Data section:
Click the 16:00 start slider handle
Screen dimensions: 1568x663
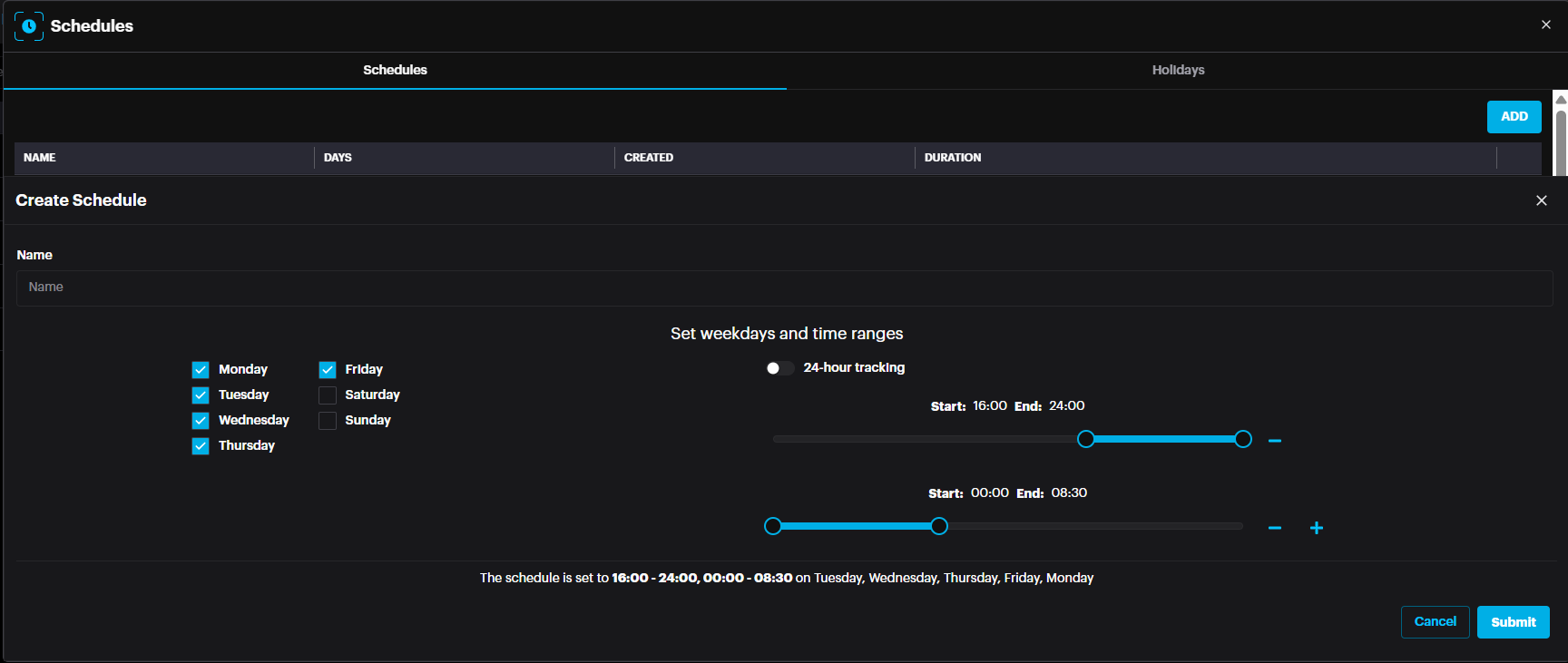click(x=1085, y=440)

* * *

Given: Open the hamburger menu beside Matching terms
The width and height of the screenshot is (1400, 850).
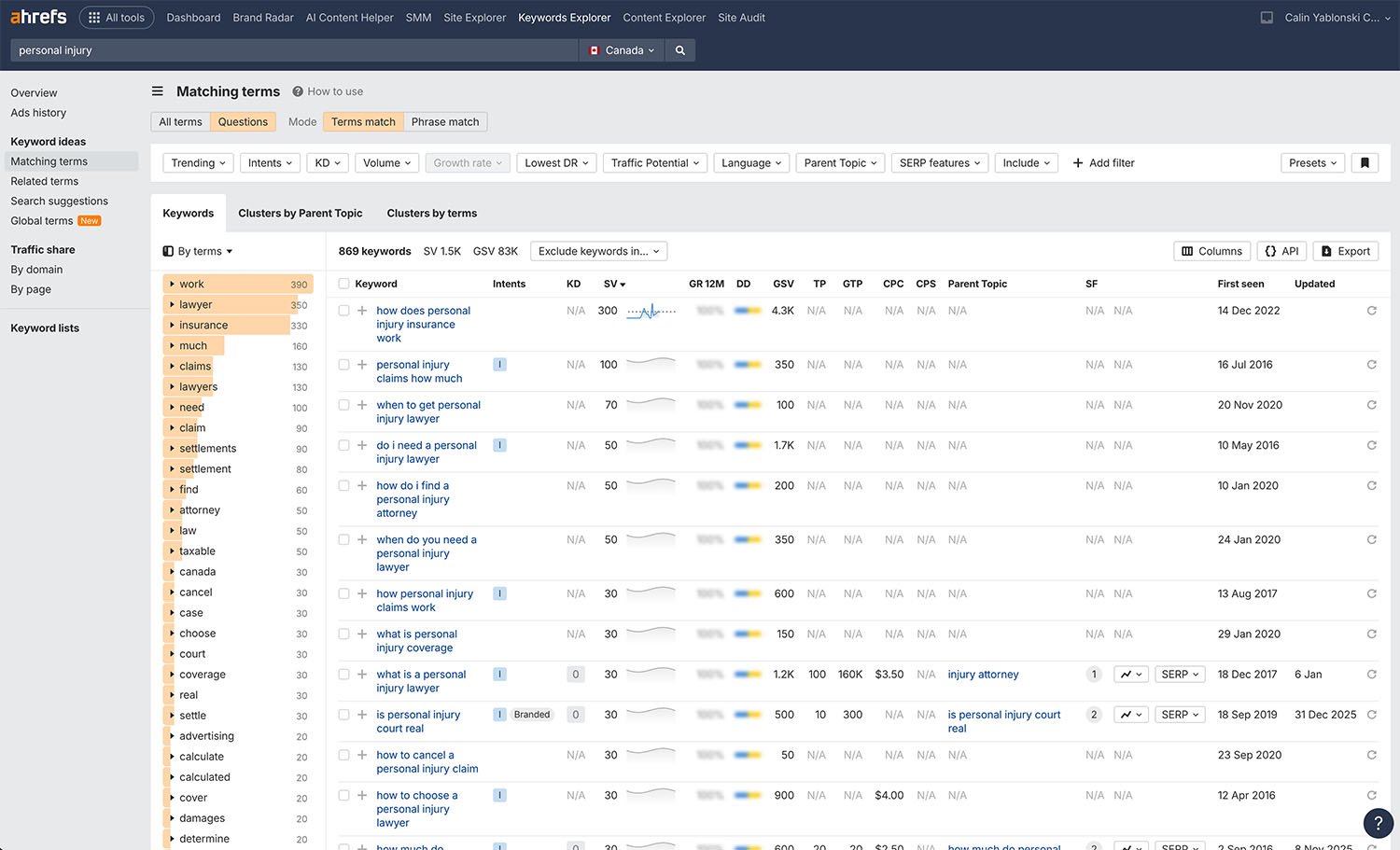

--

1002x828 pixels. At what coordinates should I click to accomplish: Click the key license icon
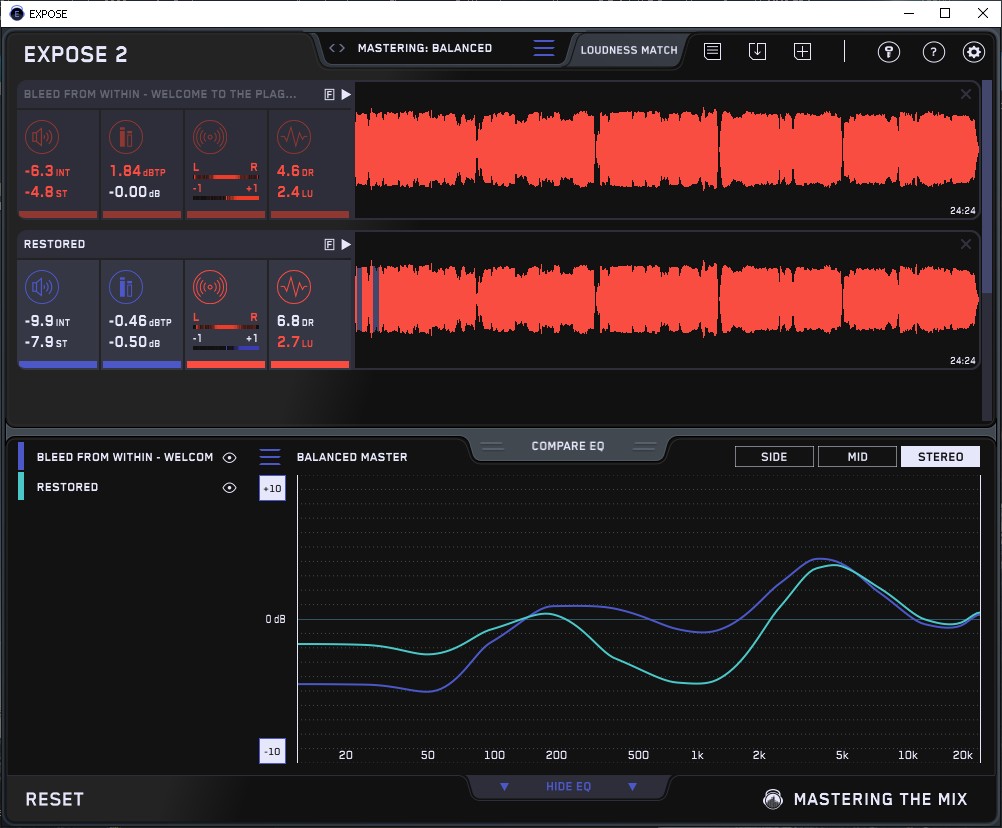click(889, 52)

Exercise details: Take the stretch of lines above from the one containing "Given: Open the" through the one containing "The width and" and repeat it exactly, adding no other line.

Response:
Given: Open the hamburger menu beside Matching terms
The width and height of the screenshot is (1400, 850).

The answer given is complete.